Studi ini menunjukkan bahwa penggunaan parasetamol selama kehamilan dapat meningkatkan risiko anak mengalami ADHD.
Namun, penelitian ini tidak memperhitungkan seberapa sering ibu mengonsumsi parasetamol. Para peneliti mencatat bahwa pengukuran ini mungkin hanya mencerminkan penggunaan beberapa hari sebelum pengambilan darah, dan bisa lebih banyak menangkap pengguna parasetamol yang rutin dibanding yang jarang. Hal ini karena mereka mengukur tanda-tanda parasetamol dalam darah hanya pada satu waktu untuk setiap ibu, dan tanda-tanda ini bertahan sekitar tiga hari.
Perdebatan antar peneliti terkait efek samping paracetamol
“Mereka belum bisa memperhitungkan alasan ibu mengonsumsi [parasetamol], seperti sakit kepala, demam, nyeri, atau infeksi, yang kita tahu merupakan faktor risiko untuk perkembangan anak yang buruk,” Viktor Ahlqvist dari Karolinska Institute juga menunjukkan.
Artinya, kemungkinan apa pun yang membuat seseorang mengonsumsi parasetamol justru merupakan faktor risiko sebenarnya untuk ADHD, bukan obatnya.
Namun, analisis sampel jaringan dari 174 plasenta peserta menunjukkan bahwa penggunaan parasetamol memicu perubahan metabolik dan sistem imun.
Dr.

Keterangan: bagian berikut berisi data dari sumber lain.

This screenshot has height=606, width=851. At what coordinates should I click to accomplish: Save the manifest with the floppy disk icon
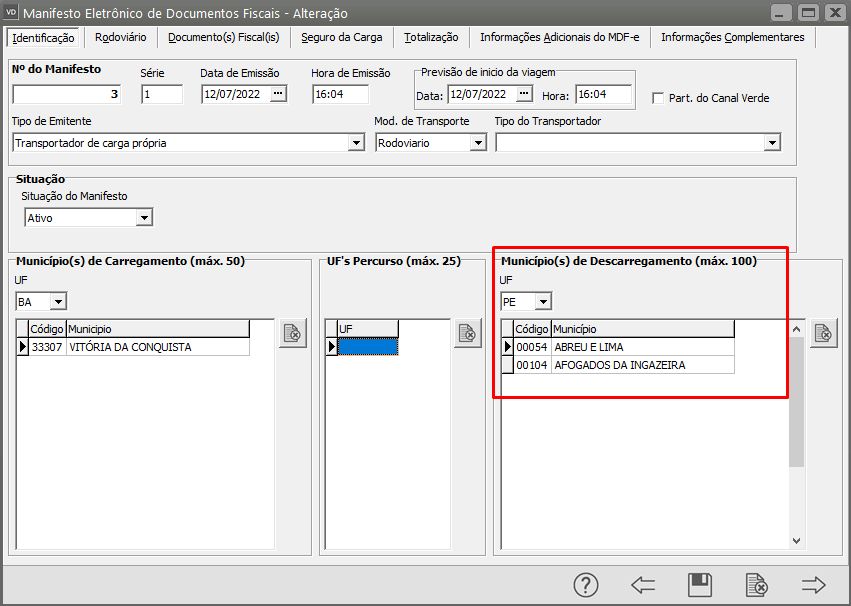700,585
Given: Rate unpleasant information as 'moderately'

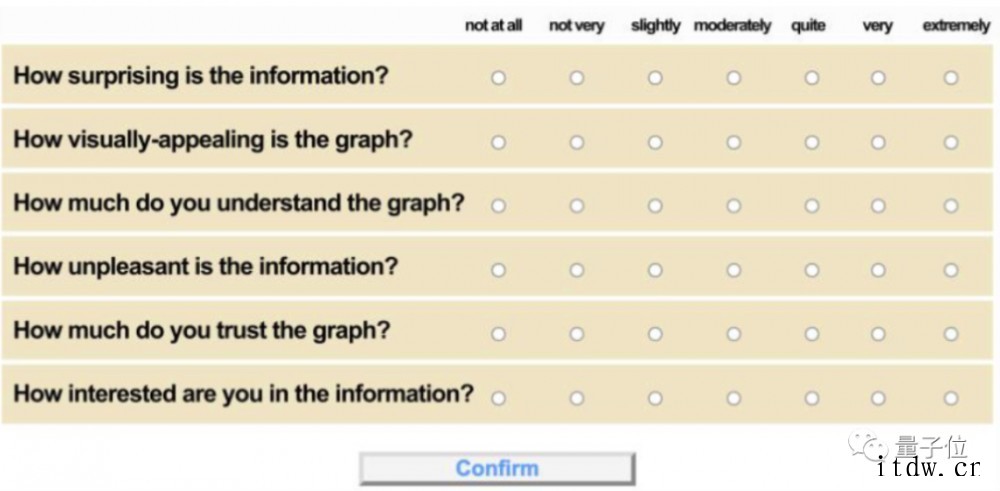Looking at the screenshot, I should (x=733, y=270).
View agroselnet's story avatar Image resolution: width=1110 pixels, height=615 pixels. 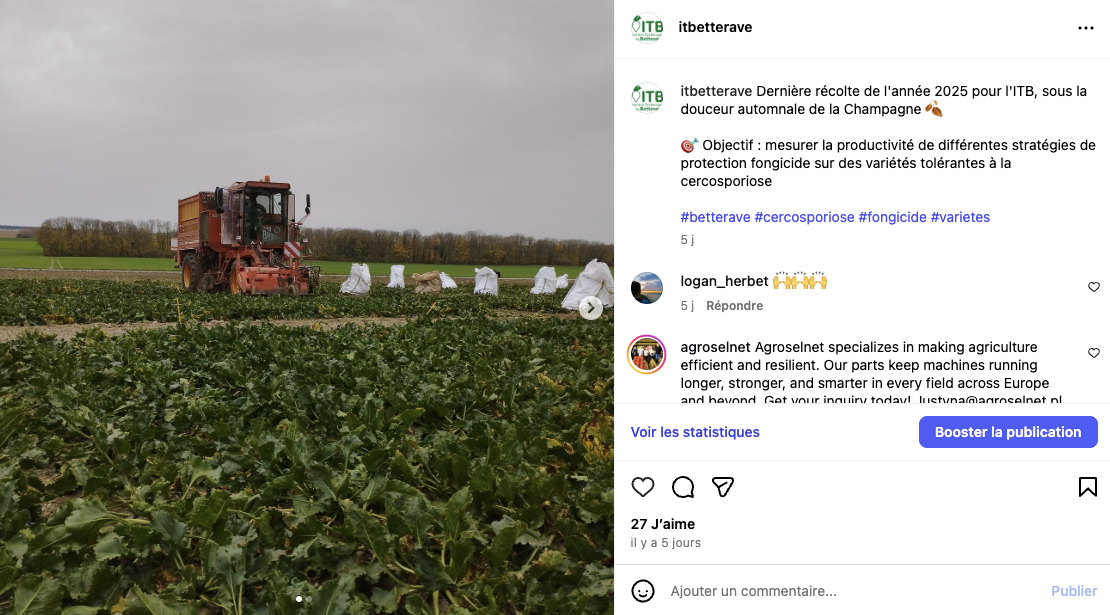coord(646,355)
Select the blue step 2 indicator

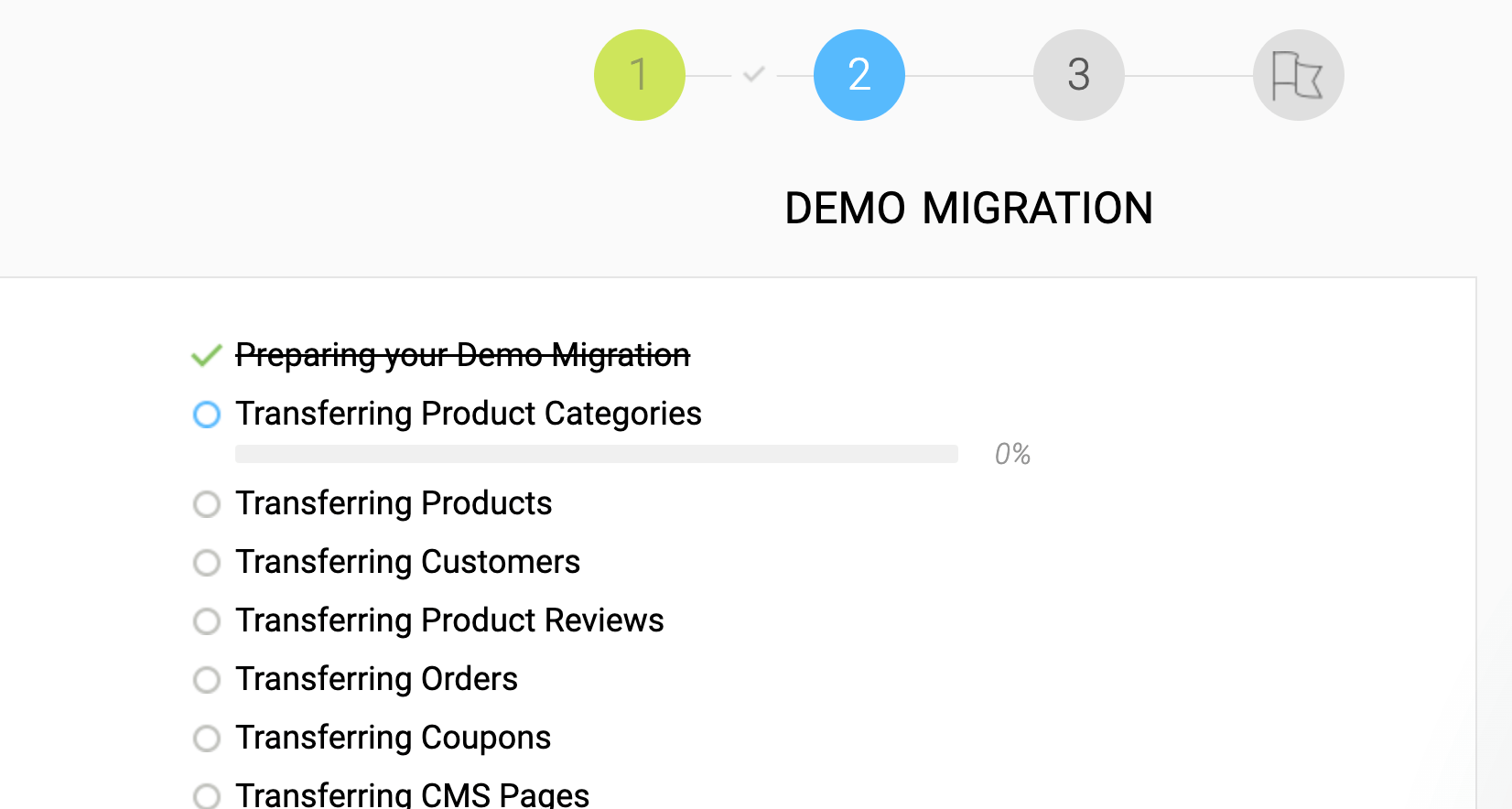(859, 75)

Baker mengatakan ada banyak penelitian sebelumnya yang menunjukkan bahwa aktivasi sistem imun yang meningkat selama kehamilan berhubungan dengan gangguan perkembangan saraf.
Ia menyarankan agar badan kesehatan terus meninjau penelitian terkait penggunaan obat pereda nyeri selama kehamilan dan memperbarui panduan mereka.
Orang yang ragu apakah boleh mengonsumsi parasetamol saat hamil disarankan berkonsultasi dengan dokter.
Panduan NHS menyatakan bahwa parasetamol adalah pilihan pertama obat pereda nyeri jika Anda sedang hamil. Obat ini umum dikonsumsi selama kehamilan dan tidak membahayakan bayi. NHS juga menghimbau sebelum mengonsumsi obat apapun saat hamil, termasuk obat pereda nyeri, periksa dengan apoteker, bidan, atau dokter umum apakah obat tersebut aman.
Obat pereda nyeri golongan antiinflamasi nonsteroid (NSAID) seperti ibuprofen tidak disarankan digunakan pada trimester ketiga.